If you are thinking of visiting, make sure to check the tides, to be able to time your trip to see this impressive show of nature.
If going all the way to Normandy for a church does not cut it for you, during the warmest months of the year, tour operators and local guides organise walks and horseback riding across the bay between Le Mont and the mainland. it gets muddy but it looks like tons of fun, definitely on my bucket list for next time.
If you choose to stay the night, a visit to La Mere Poulard to try the famous Omelette is a must. At the very least, make sure you pick a box of cookies (or two) before you head back, or even better some salted caramel candy, they are absolutely divineeee. If you are horrified by the touristy price of the restaurant (which is to be expected) don’t be surprised if the choice of food is limited, especially after dark. Most tourist tend to leave Le Mont at night.
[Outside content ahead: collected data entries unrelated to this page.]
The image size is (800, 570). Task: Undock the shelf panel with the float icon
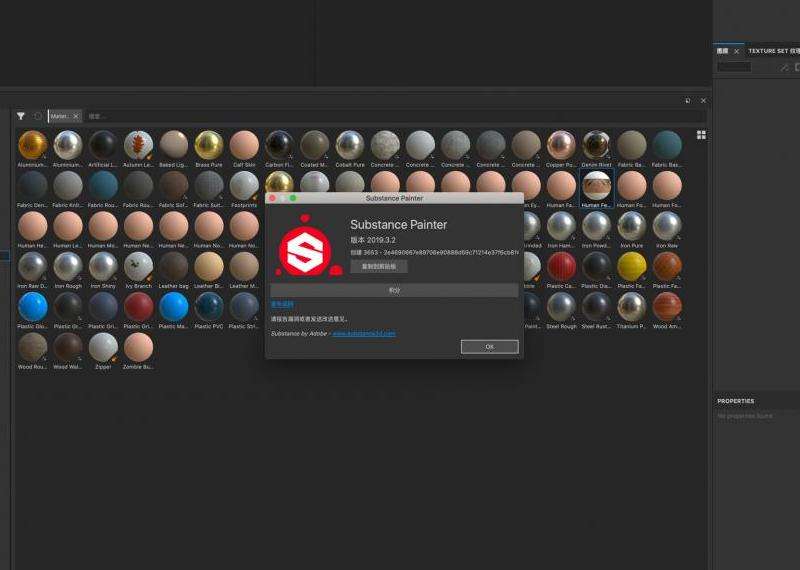point(687,101)
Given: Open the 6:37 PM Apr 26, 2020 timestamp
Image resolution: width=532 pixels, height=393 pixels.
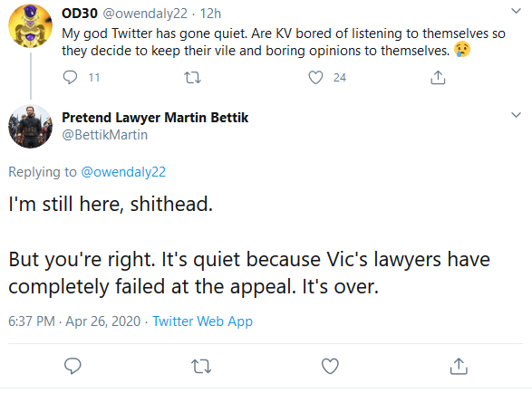Looking at the screenshot, I should pos(74,321).
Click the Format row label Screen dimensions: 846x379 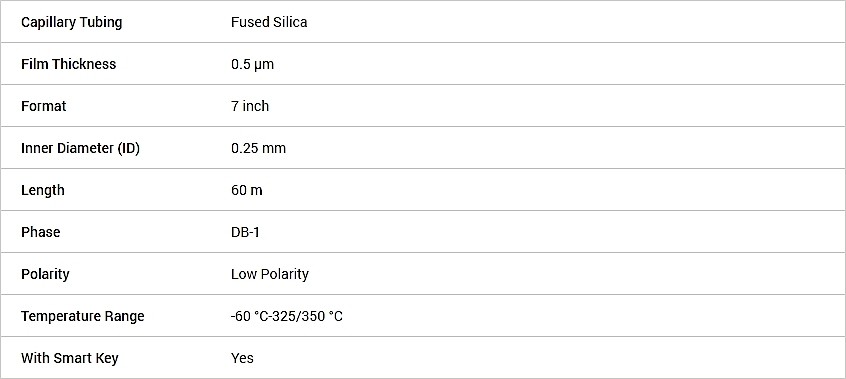click(x=44, y=106)
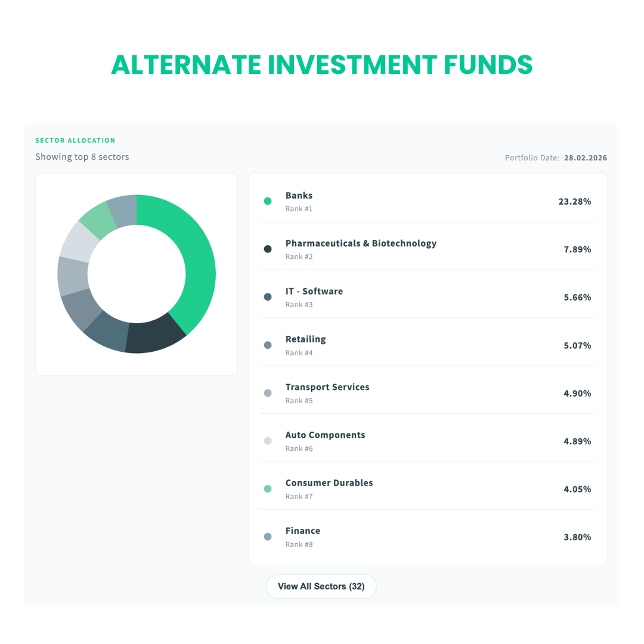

Staying on the mainland is cheaper, but not nearly as charming.
I took a chance to stroll around the place in the evening, and it is possibly even more impressive. the small streets and the lit-up Cathedral make for some incredible night photography if you have the right equipment, or at the very least provide the setting for a super romantic , yet somehow blasphemous, snog.
Seeing this place is really worth a drive, and i dare say even a plane or a train:-) If you have a chance, explore this wonderful region of France, just make sure you pack a raincoat before you go.